§ TASK BRIEF
Could you return every record below word for word, leaving out the pictures?

§ TASK DATA
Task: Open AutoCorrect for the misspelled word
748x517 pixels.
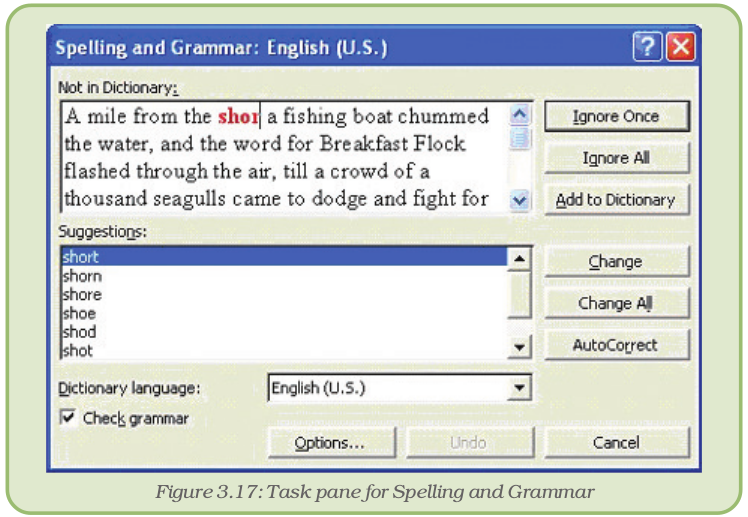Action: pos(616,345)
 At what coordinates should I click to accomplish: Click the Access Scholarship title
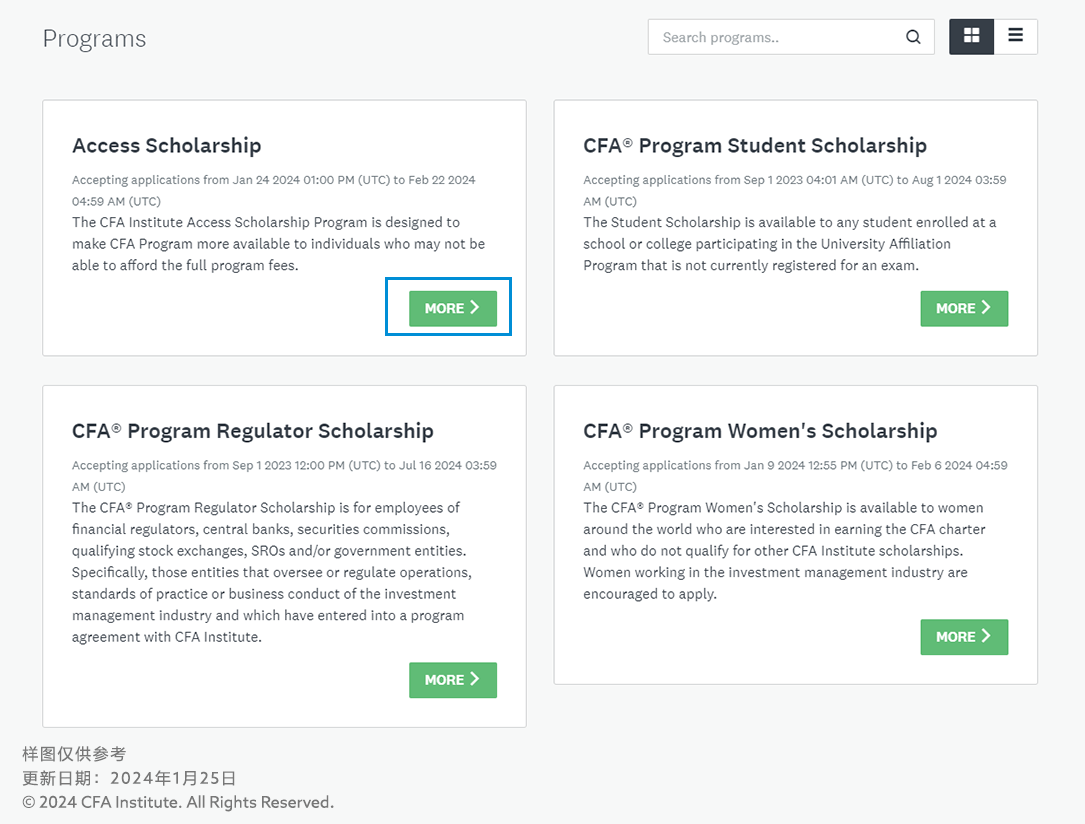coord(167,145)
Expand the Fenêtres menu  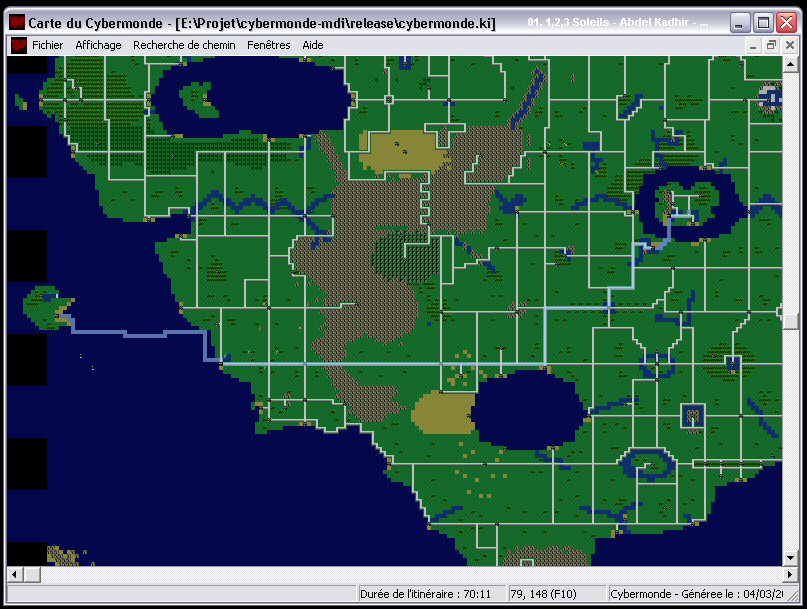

§ PROBLEM SOLUTION
Task: Open AutoCorrect for the misspelled word
748x517 pixels.
Action: pos(616,345)
 At what coordinates should I click to accomplish: Click the Access Scholarship title
coord(167,145)
Expand the Fenêtres menu  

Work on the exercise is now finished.